— PROBLEM —
Please return, unchanged, the stretch of the listing that opens with the line containing "Click the 7.08 m overall width label" and closes with the line containing "coord(35,215)", including both of those lines.

[Location data for words and elements]
....

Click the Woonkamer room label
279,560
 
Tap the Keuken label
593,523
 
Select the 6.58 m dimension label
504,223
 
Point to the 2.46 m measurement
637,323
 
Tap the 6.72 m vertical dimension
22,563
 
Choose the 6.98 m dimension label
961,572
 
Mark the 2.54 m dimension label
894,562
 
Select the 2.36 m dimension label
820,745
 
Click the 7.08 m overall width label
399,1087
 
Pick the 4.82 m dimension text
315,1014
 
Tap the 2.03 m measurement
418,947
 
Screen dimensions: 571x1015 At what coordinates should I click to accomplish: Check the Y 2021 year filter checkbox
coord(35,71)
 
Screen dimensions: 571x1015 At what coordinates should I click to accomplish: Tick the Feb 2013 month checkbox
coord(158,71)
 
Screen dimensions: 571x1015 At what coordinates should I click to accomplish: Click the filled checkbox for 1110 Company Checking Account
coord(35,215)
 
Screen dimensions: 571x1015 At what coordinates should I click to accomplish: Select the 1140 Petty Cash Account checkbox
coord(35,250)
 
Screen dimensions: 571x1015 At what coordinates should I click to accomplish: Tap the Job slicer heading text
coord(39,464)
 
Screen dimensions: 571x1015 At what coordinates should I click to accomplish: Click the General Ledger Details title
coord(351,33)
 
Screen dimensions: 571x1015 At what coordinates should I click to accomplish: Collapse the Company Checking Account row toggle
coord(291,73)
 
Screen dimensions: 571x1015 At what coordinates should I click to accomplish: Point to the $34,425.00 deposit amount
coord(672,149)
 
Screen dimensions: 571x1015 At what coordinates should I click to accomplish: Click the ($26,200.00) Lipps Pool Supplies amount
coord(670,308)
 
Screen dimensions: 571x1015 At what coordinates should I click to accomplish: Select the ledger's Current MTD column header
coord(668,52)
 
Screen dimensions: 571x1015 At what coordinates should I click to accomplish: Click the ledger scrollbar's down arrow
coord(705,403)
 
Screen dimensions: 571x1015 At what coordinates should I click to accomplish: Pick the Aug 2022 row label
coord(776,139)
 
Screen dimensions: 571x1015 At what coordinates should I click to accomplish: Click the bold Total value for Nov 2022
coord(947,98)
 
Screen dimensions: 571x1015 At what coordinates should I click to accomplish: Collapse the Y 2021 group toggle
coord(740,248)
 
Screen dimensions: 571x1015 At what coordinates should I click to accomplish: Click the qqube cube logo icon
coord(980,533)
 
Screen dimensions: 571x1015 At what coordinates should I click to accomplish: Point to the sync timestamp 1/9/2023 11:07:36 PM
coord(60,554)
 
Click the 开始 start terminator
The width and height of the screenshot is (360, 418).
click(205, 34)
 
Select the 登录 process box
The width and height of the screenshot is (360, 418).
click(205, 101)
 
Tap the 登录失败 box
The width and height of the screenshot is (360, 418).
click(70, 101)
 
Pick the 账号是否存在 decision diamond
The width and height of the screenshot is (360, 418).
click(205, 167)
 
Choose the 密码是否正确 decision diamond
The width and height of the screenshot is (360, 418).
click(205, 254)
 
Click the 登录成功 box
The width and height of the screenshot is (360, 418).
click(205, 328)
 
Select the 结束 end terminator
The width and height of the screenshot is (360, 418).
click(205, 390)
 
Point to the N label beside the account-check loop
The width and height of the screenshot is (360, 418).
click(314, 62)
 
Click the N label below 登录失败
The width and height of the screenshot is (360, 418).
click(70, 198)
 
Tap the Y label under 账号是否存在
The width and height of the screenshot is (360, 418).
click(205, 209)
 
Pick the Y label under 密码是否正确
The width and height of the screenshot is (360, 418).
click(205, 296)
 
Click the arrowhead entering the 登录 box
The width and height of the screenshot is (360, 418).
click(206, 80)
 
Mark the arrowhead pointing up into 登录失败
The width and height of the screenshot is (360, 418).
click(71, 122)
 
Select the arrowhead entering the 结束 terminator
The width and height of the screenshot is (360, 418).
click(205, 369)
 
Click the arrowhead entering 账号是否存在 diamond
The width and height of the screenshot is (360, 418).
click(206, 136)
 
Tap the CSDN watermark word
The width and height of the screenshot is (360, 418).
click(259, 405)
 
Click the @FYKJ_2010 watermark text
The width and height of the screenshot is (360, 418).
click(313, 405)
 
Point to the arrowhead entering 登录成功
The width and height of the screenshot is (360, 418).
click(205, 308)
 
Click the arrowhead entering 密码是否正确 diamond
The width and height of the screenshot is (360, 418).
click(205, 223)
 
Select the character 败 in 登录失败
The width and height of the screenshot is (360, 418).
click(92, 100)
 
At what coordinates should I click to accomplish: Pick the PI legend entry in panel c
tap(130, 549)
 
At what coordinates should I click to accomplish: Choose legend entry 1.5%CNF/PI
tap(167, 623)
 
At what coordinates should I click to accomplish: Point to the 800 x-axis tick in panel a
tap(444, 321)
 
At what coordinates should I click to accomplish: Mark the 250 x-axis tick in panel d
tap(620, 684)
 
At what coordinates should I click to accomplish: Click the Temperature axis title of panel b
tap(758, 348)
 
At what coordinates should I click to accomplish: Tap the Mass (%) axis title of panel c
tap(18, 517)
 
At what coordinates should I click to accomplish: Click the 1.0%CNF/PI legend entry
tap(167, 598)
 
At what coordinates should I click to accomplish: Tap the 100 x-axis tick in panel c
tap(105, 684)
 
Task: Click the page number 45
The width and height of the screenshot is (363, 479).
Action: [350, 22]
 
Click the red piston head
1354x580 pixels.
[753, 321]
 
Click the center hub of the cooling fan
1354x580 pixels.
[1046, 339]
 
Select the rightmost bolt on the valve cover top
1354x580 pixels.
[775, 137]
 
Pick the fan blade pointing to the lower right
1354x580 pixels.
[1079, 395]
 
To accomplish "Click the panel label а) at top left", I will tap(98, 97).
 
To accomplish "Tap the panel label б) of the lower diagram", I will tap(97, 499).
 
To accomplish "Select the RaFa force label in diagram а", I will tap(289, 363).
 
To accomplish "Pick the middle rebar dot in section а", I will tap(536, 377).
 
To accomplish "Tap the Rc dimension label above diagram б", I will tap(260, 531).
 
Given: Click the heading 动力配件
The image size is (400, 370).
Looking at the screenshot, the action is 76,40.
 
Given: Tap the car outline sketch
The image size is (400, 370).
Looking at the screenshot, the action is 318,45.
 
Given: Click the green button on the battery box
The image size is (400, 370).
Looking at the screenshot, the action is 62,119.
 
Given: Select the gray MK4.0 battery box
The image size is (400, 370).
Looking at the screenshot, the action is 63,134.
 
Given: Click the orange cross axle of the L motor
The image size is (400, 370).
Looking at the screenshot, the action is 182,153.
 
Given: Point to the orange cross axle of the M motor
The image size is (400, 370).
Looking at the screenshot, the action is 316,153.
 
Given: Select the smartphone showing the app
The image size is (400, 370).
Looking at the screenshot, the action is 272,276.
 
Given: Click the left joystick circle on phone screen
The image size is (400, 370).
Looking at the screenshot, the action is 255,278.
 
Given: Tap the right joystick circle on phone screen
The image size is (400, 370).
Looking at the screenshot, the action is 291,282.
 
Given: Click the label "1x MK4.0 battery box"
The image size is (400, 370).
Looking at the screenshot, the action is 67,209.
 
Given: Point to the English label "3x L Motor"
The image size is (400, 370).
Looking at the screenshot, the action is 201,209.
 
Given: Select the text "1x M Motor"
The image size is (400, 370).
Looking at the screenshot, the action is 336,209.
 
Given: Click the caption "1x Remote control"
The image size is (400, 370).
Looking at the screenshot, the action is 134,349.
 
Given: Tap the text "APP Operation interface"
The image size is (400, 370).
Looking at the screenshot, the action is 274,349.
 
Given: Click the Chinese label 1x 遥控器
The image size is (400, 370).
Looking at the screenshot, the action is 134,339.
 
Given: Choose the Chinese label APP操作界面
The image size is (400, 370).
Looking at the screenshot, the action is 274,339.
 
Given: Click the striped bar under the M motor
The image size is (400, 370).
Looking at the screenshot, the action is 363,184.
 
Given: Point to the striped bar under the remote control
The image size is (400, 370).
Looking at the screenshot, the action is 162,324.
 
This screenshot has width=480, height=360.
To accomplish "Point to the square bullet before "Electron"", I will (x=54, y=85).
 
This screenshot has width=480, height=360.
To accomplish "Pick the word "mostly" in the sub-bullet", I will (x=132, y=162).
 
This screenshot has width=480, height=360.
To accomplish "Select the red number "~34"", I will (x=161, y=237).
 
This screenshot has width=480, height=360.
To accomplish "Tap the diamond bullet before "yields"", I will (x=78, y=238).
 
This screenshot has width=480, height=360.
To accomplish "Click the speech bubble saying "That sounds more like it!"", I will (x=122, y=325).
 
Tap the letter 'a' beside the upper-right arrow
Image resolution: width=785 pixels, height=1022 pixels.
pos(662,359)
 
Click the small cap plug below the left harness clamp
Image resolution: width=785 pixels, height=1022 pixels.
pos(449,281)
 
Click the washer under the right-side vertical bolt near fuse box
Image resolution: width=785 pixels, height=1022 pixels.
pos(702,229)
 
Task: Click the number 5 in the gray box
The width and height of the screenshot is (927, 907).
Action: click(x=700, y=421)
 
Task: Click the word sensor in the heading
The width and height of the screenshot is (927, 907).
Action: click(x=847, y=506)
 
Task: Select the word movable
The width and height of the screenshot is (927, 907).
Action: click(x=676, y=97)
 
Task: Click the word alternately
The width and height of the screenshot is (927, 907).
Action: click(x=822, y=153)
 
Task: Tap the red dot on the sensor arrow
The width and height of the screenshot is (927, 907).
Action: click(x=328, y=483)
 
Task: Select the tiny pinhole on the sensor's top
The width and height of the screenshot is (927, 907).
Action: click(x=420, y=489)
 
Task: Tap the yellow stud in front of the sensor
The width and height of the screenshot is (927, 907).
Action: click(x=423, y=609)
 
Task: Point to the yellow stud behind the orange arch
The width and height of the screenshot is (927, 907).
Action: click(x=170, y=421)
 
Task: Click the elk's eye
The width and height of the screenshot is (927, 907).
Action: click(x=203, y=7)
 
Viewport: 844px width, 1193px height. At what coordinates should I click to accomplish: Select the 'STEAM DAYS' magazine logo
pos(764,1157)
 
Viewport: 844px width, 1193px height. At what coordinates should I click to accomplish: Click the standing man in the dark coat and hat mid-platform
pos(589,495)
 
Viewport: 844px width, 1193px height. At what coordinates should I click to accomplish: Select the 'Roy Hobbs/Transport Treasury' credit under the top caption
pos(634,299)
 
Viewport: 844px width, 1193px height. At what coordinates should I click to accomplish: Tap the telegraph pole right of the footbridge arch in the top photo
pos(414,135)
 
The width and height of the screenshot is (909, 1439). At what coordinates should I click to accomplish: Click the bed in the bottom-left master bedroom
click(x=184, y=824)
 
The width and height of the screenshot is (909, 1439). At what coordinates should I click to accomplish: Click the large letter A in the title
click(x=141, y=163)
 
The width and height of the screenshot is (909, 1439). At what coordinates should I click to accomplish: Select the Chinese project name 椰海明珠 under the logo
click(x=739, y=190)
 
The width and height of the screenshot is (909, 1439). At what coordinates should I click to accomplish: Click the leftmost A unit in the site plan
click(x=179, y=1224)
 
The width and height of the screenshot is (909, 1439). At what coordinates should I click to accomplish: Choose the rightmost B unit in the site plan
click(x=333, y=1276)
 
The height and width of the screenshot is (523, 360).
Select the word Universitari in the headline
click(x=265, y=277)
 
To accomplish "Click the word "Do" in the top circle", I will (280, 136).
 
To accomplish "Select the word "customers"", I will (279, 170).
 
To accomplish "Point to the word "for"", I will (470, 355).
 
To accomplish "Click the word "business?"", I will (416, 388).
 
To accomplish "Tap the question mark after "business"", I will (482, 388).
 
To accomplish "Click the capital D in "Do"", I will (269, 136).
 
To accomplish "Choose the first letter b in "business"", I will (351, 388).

....

— ANSWER IN FULL —
Click the 7.08 m overall width label
399,1087
 
Pick the 4.82 m dimension text
315,1014
 
Tap the 2.03 m measurement
418,947
 
Screen dimensions: 571x1015 At what coordinates should I click to accomplish: Check the Y 2021 year filter checkbox
coord(35,71)
 
Screen dimensions: 571x1015 At what coordinates should I click to accomplish: Tick the Feb 2013 month checkbox
coord(158,71)
 
Screen dimensions: 571x1015 At what coordinates should I click to accomplish: Click the filled checkbox for 1110 Company Checking Account
coord(35,215)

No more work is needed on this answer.